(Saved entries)
>>>

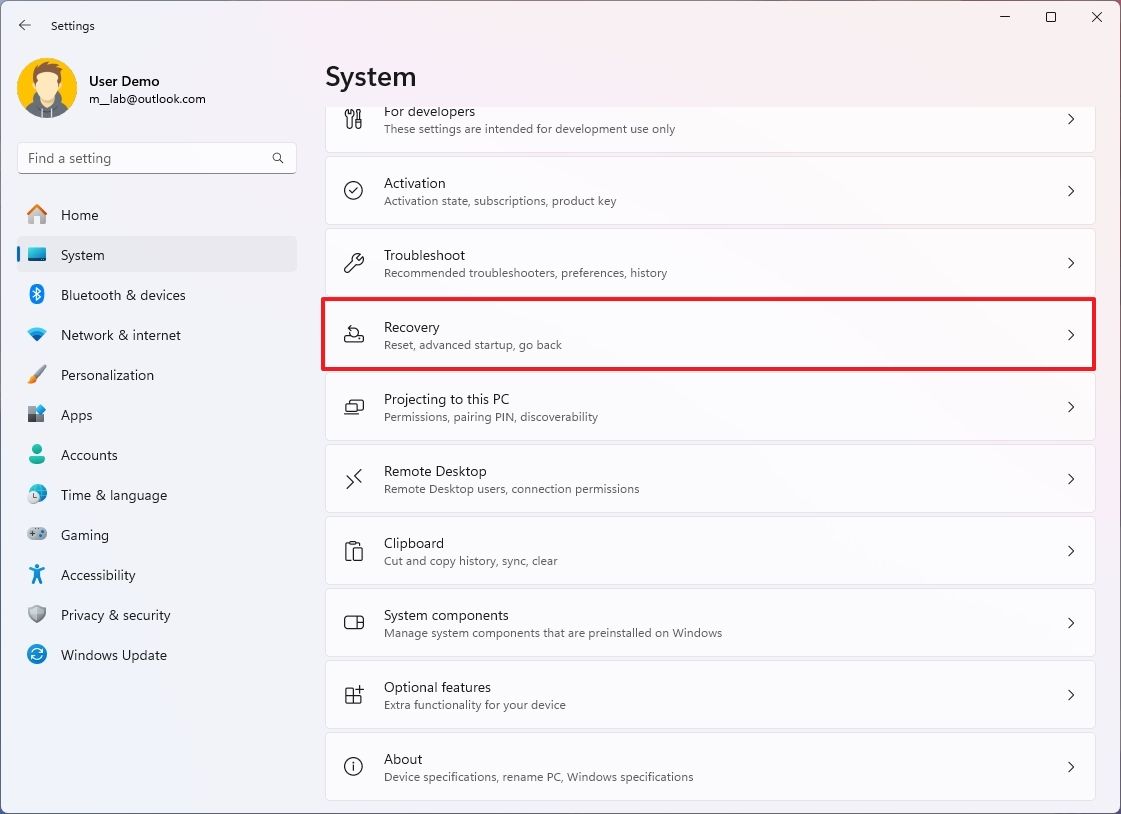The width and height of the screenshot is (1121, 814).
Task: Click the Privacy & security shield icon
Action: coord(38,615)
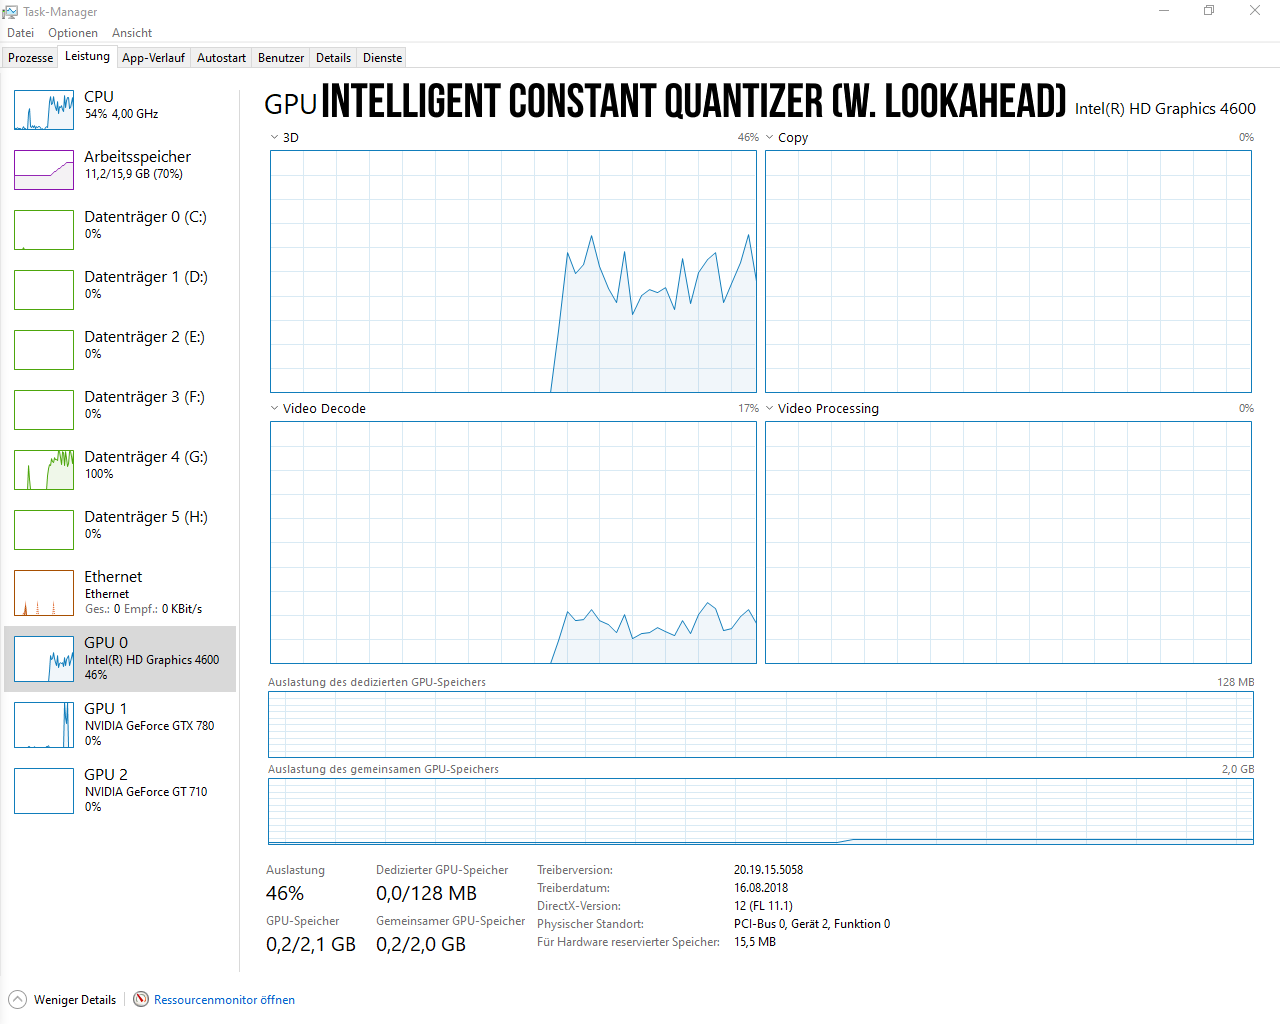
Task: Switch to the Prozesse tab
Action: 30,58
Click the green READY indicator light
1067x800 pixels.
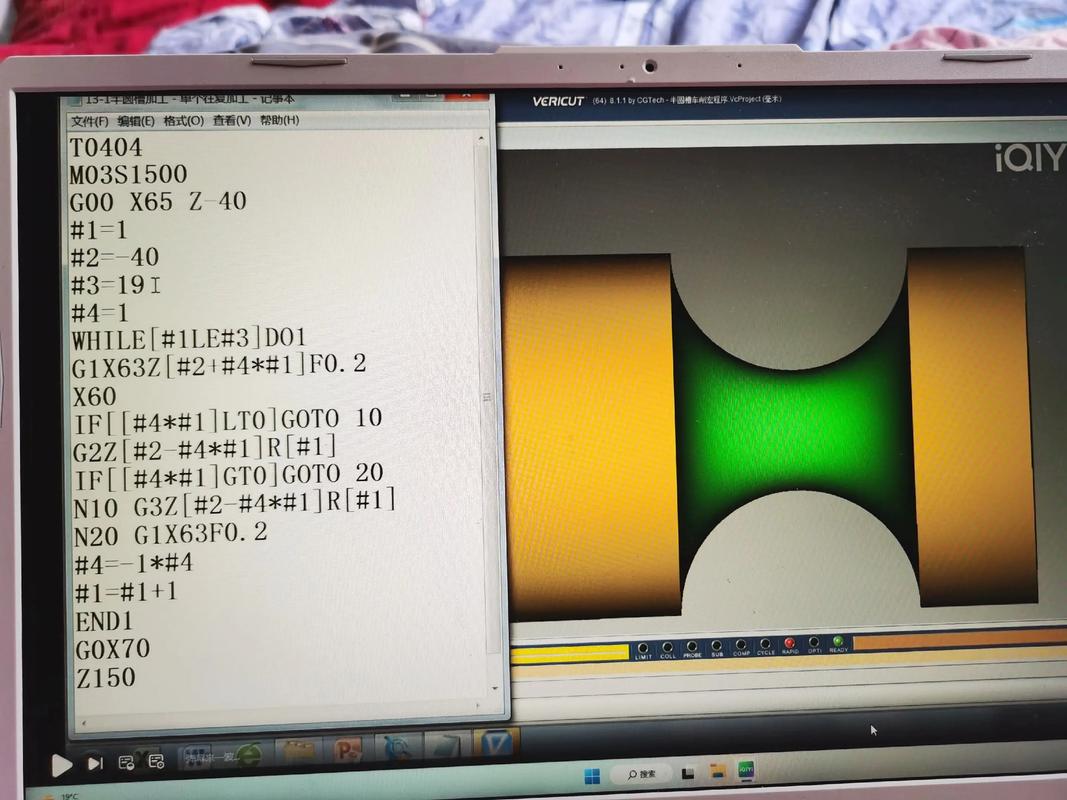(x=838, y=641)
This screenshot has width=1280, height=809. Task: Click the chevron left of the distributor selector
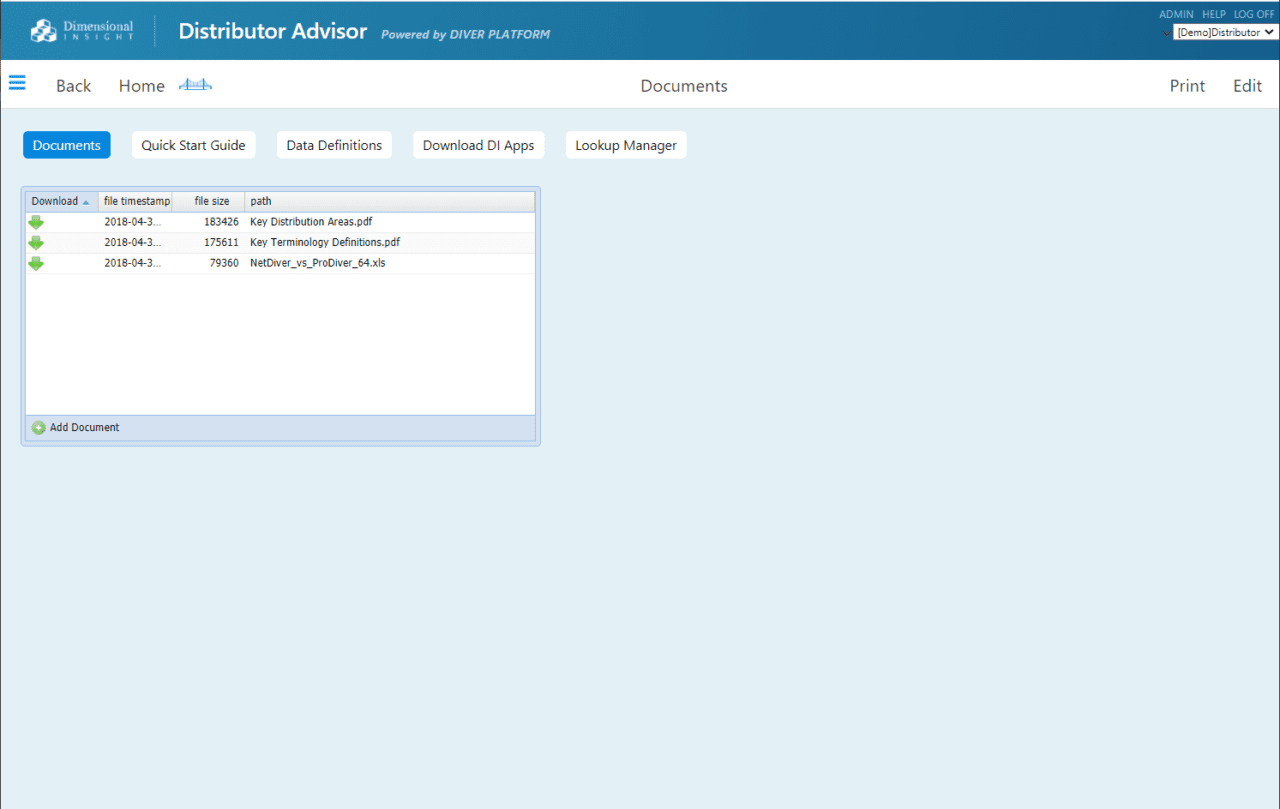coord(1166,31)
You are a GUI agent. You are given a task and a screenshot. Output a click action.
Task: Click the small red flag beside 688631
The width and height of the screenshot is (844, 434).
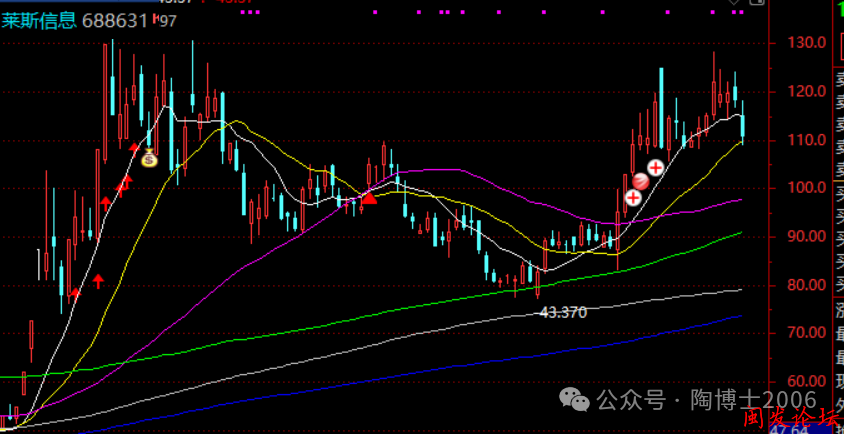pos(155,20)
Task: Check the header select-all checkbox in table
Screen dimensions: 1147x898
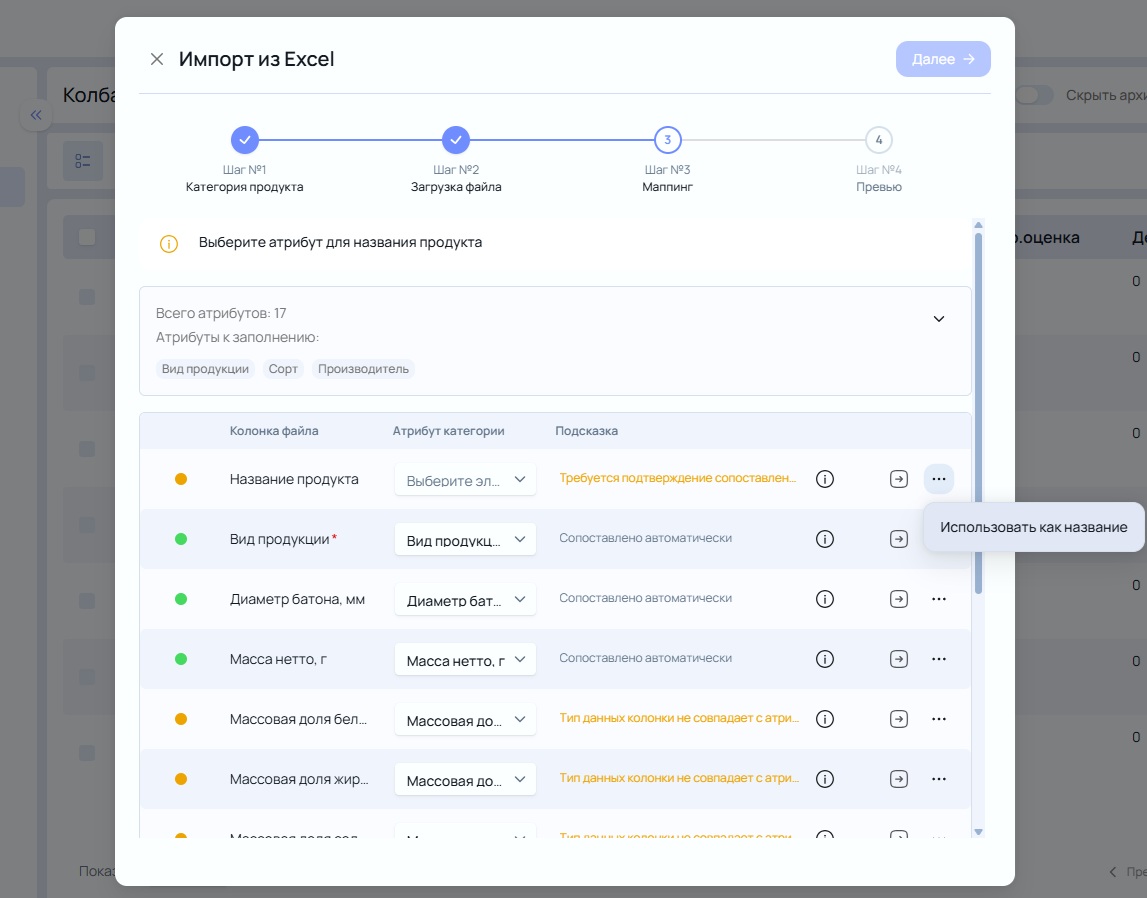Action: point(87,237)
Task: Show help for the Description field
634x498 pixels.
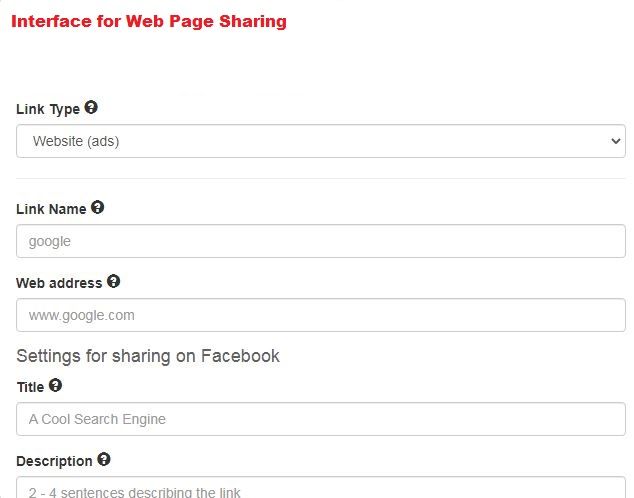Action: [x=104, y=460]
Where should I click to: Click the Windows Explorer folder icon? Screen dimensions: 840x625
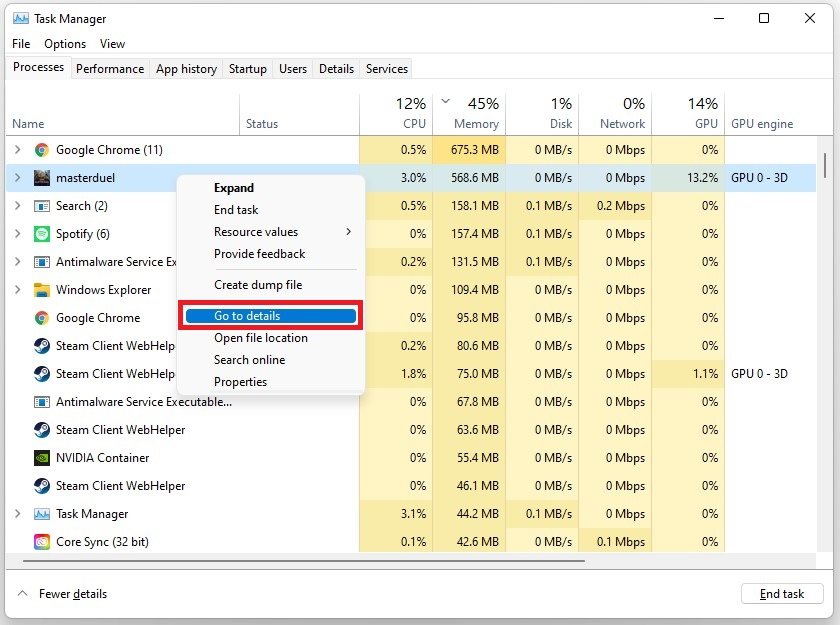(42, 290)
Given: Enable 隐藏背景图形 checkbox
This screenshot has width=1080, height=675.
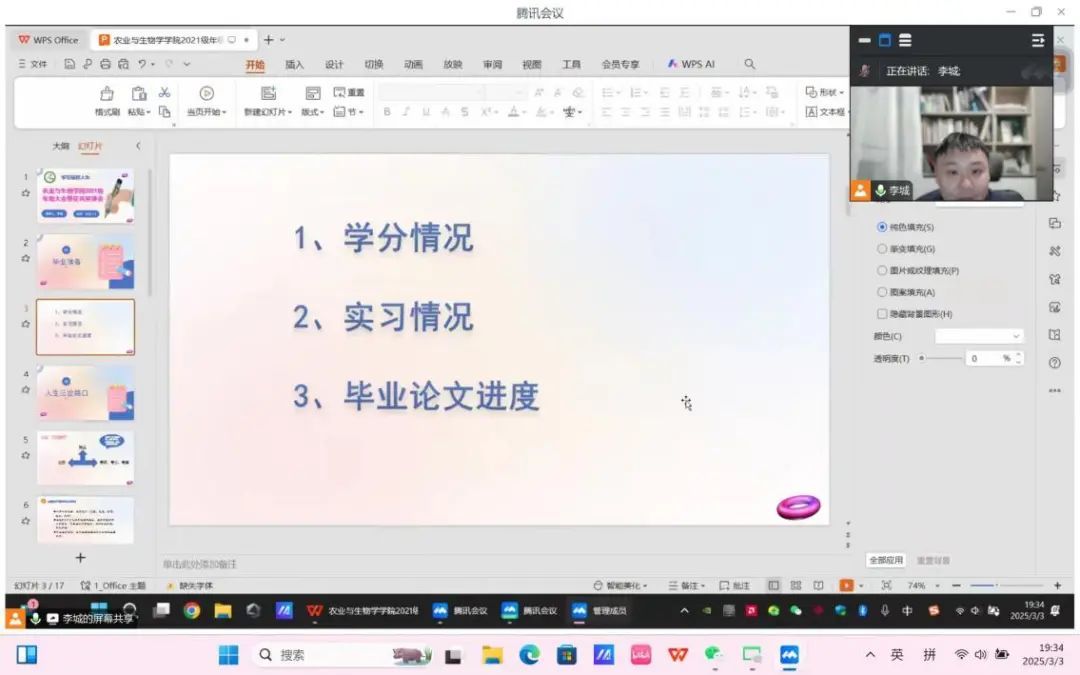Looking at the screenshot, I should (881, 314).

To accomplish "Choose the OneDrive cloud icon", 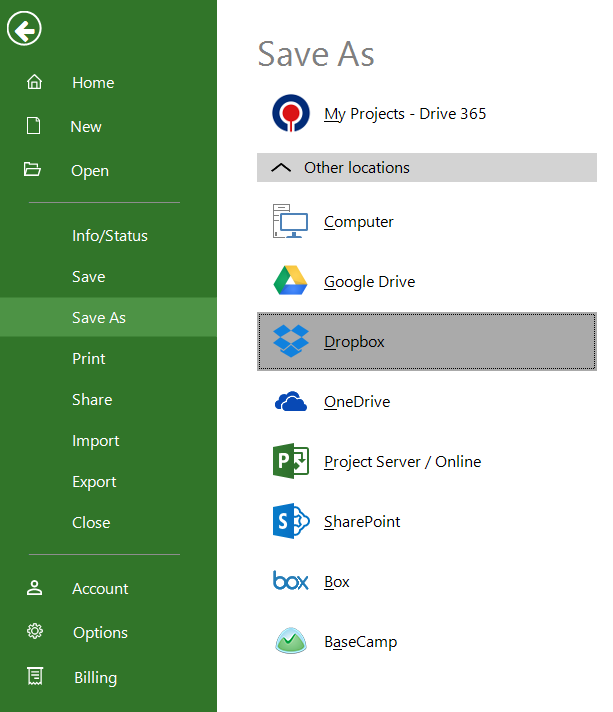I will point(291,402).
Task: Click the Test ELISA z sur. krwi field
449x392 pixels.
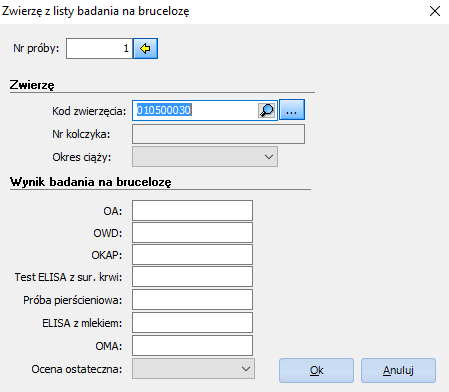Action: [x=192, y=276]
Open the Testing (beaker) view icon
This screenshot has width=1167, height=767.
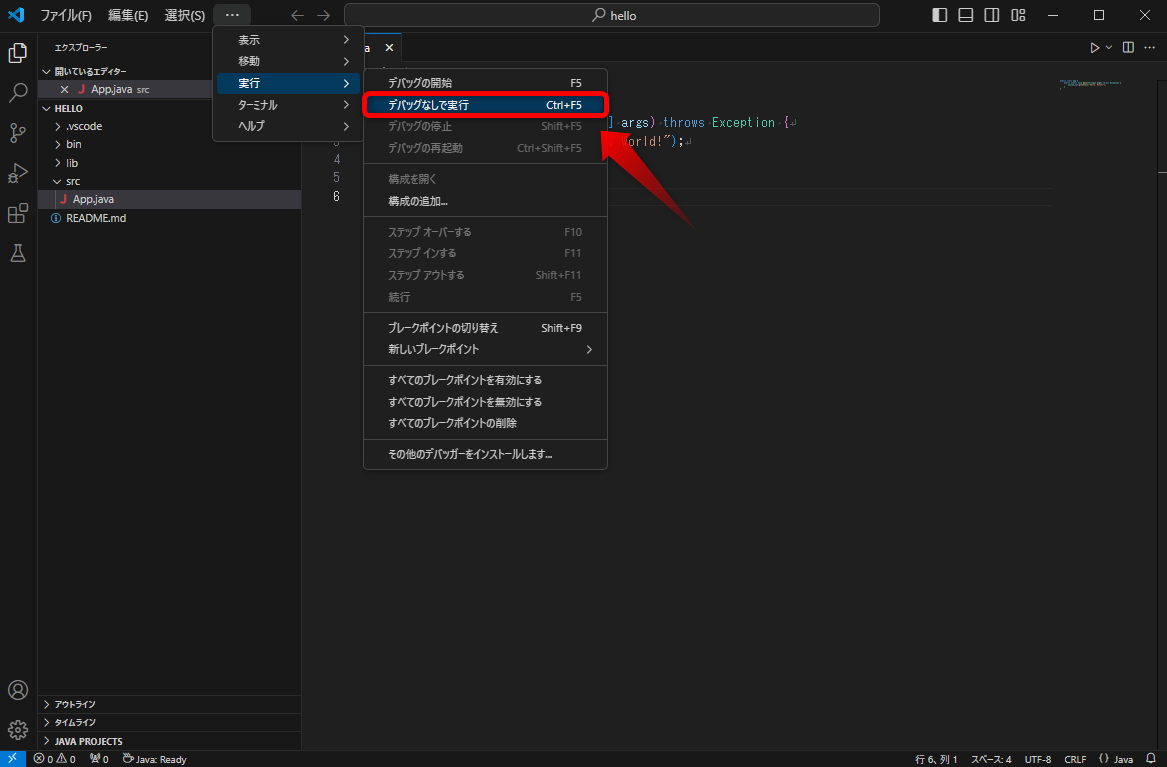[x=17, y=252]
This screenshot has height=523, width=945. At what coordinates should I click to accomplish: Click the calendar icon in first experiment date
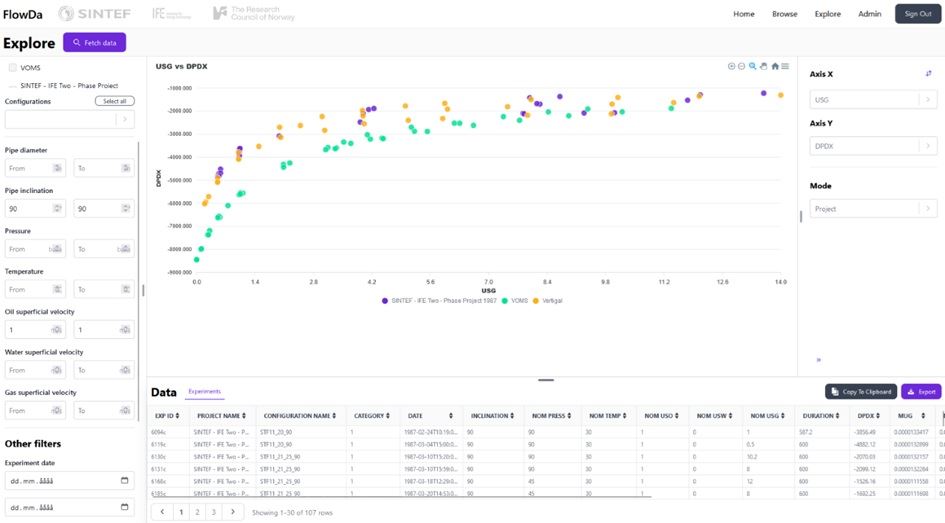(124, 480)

<<<

__HOW TO COMPLETE THIS TASK__
I need each line of the entries that holds the string "checkbox" located and copied.

__OUTPUT OF THE TASK__
Task: Check the header select-all checkbox in table
Given: Enable 隐藏背景图形 checkbox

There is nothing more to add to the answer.